I first met David Kuria, the man on our cover, on his first trip to the United States; he'd come to promote amfAR, The Foundation for AIDS Research's “MSM Initiative.” (For purposes of disclosure, I am an amfAR board member.) The initiative is an effort to significantly reduce HIV infection and transmission among men who have sex with men (MSM) in resource-limited countries. It supports and empowers grassroots MSM organizations, builds understanding and awareness of HIV among MSM and advocates for effective policies and increased funding to assist local, regional and international efforts to combat discrimination and criminalization. It also tries to increase access to health care and make HIV among MSM a global public health and funding priority. Globally, fewer than one in 20 MSM have access to HIV prevention, treatment and care services. This is due, in large part, to lack of tolerance worldwide for MSM, an intolerance that often leads to violence.
Case in point: the recent surge of gay hate crimes including the high profile murder of Ugandan LGBT rights activist David Kato. Laws against male-male sex exist in nearly 80 countries, but in October 2009, David Bahati, a member of Uganda's parliament, upped the ante by proposing the “Anti-Homosexuality Bill” (a.k.a. the “kill the gays bill”). As you will read in our feature story (“Fearing No Evil”), the bill would legalize the murder of gay people. A loud international outcry surrounding the bill has kept it hotly disputed and unresolved. Kuria, a former head of the Gay and Lesbian Coalition of Kenya and a current member, and other brave warriors like him, aim to stop such legislation, risking their own lives to protect the lives of others.

__EXERCISE DESCRIPTION__: Extend the passage about David Kuria and the fight against anti-gay laws, picking up after its final sentence.

__RAW DATA__:
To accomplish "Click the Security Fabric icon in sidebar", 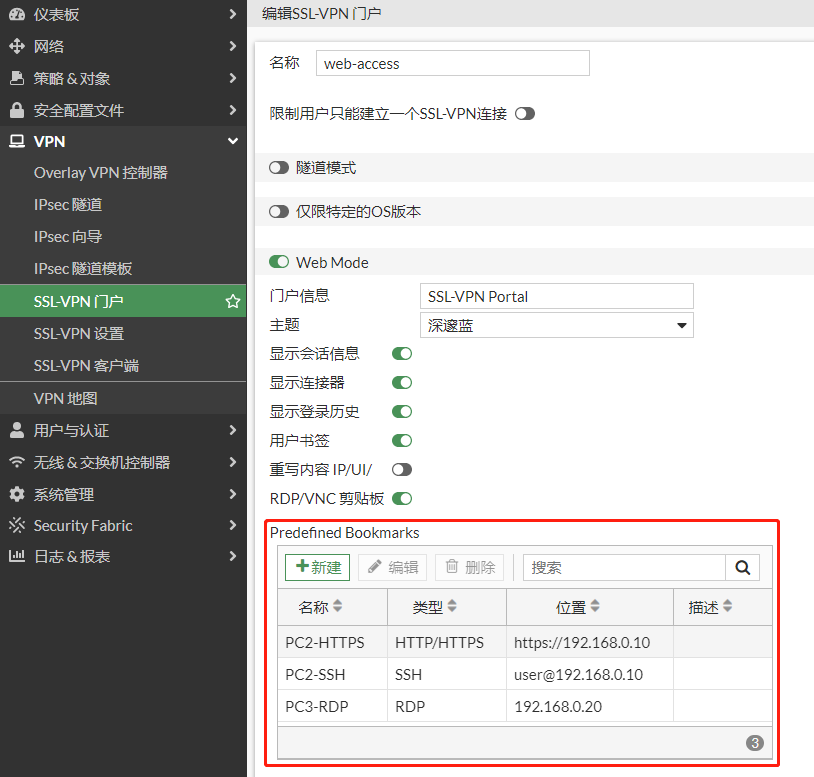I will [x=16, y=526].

* * *

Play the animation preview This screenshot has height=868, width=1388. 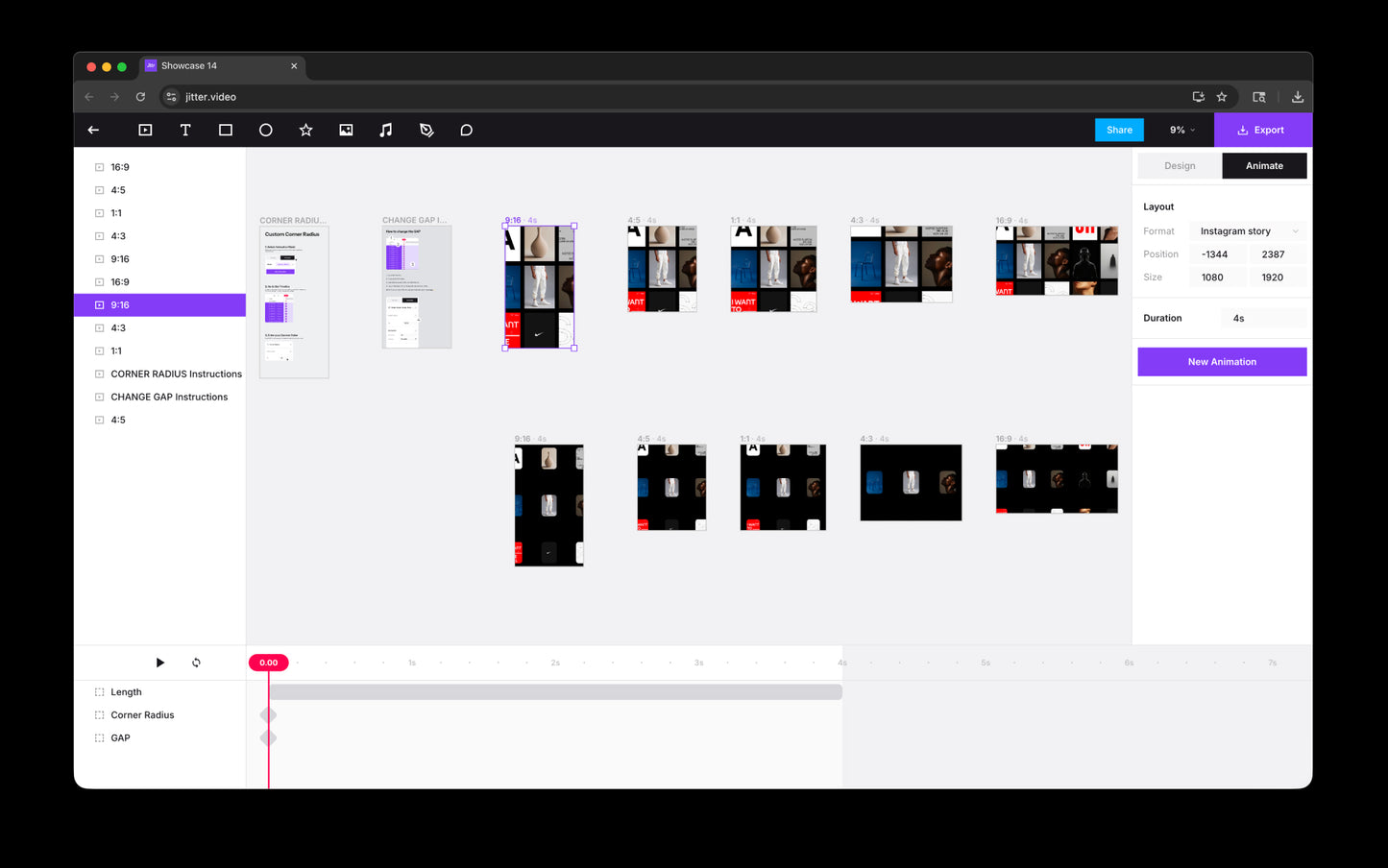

__RESULT OF THE TASK__:
Kuria, who is running for the Kenyan Senate, explained the link between gay hate crimes and the spread of HIV. He described how deadly discrimination drives gay men underground, forcing some to make unhealthy choices for themselves—choices that can ultimately prove hazardous to the health of others and therefore the general public. Knowing that one place gay men are forced to hide is in marriage, I asked Kuria (who is not married) how the married gay men he counsels feel about having to lie to their wives. He said they feel terrible, realizing they may be endangering their wives' health (because many are sexually active with men outside their marriage and don't use condoms at home), but that they had no choice. If they were not married, people would think them gay and hurt them. If they told their wives, their wives' lives could be endangered for keeping such a secret, or the gay men's lives could be endangered because the wives left or outed them.
The solution, it seems, is in not putting men in the precarious position of having to lie in the first place. People should not have to choose between being themselves—and being killed. Instead of punishing MSM for their sexual orientation, we should stand beside our gay brothers (and sisters) promoting human rights for all people, including LGBT people. Because executing gay people does not make the world a safer place for anyone. But killing the Ugandan bill will.